**DIRECTION**
Set down word for word the part of the godmother blog post that opens with the words "My first blog" and closes with "sponsor or guardian.".

The Stork has landed...

My first blog ever ever EVER, and I couldn't find anything better to write about than the birth of my god-daughter Lilyana Eve!

{Bear with me as this blog is relatively short... well, short for me anyway because I tend to go on rants when I write!}

On April 1, 2011, an extraordinary thing happened... I came a godmother!  My best friend from high school gave birth to an absolutely lovely baby girl.  I have no children, nor husband or boyfriend at the moment, so this is my first somewhat "parent-labeled" experience.  Lately I have been marveling about the exact job description of what a godmother entails, and have reached the conclusion:  What exactly is the definition of a "god-mother?"  So I visited dictionary.com and this is what was brought up:

god-mother:
1.)  a woman who serves as a sponsor for a child at baptism.
2.)  any female sponsor or guardian.

**STORED DATA**
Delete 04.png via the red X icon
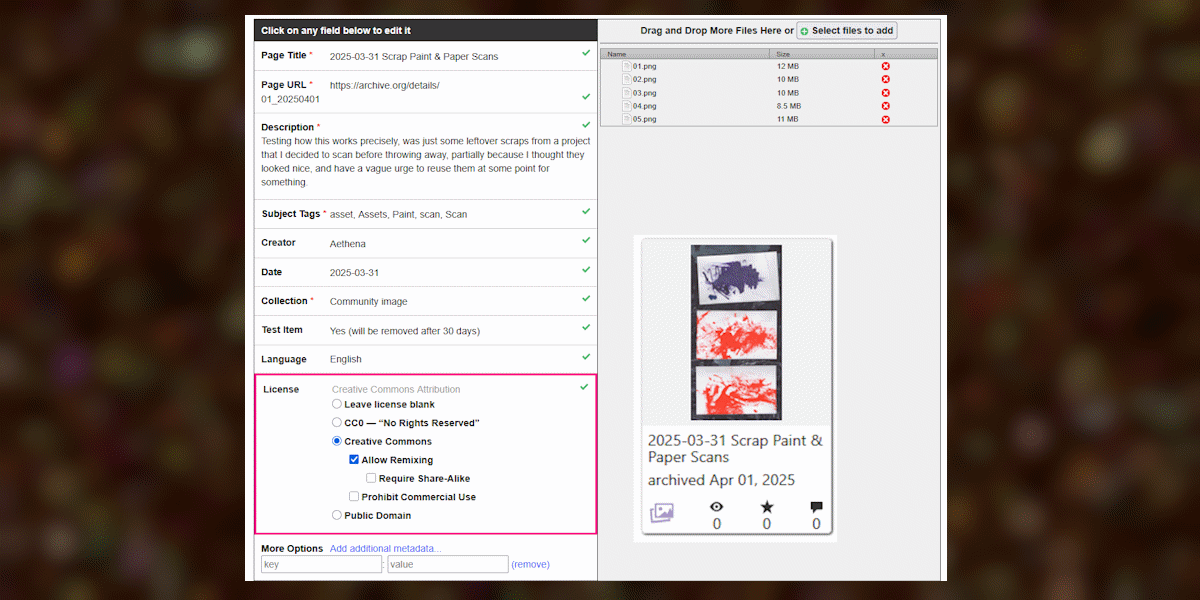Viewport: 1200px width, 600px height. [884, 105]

---

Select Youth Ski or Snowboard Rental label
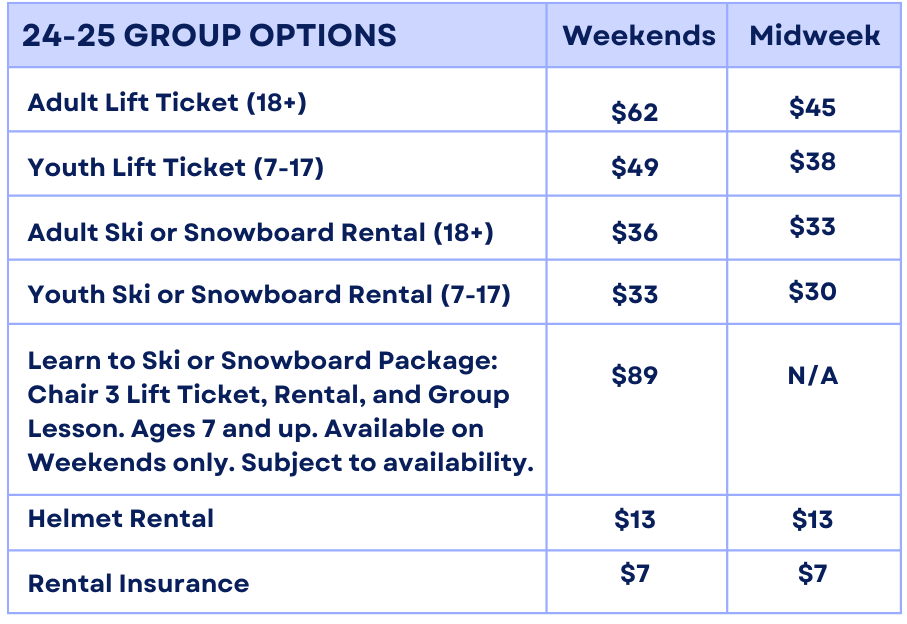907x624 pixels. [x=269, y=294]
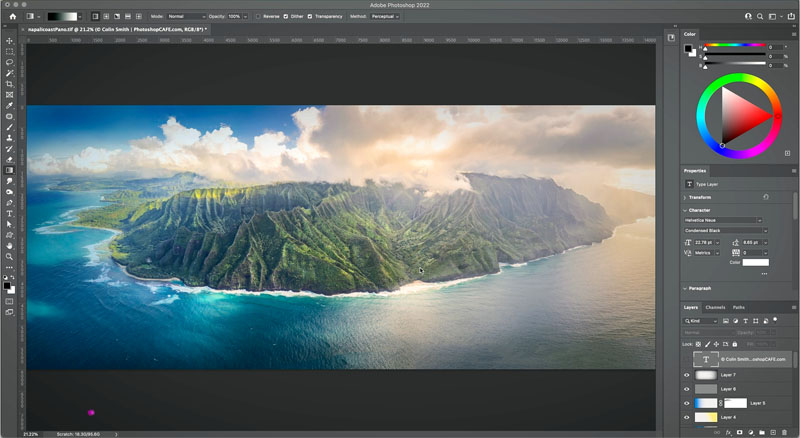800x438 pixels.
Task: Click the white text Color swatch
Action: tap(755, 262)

**ANSWER FOR THE TASK**
My first blog ever ever EVER, and I couldn't find anything better to write about than the birth of my god-daughter Lilyana Eve!

{Bear with me as this blog is relatively short... well, short for me anyway because I tend to go on rants when I write!}

On April 1, 2011, an extraordinary thing happened... I came a godmother!  My best friend from high school gave birth to an absolutely lovely baby girl.  I have no children, nor husband or boyfriend at the moment, so this is my first somewhat "parent-labeled" experience.  Lately I have been marveling about the exact job description of what a godmother entails, and have reached the conclusion:  What exactly is the definition of a "god-mother?"  So I visited dictionary.com and this is what was brought up:

god-mother:
1.)  a woman who serves as a sponsor for a child at baptism.
2.)  any female sponsor or guardian.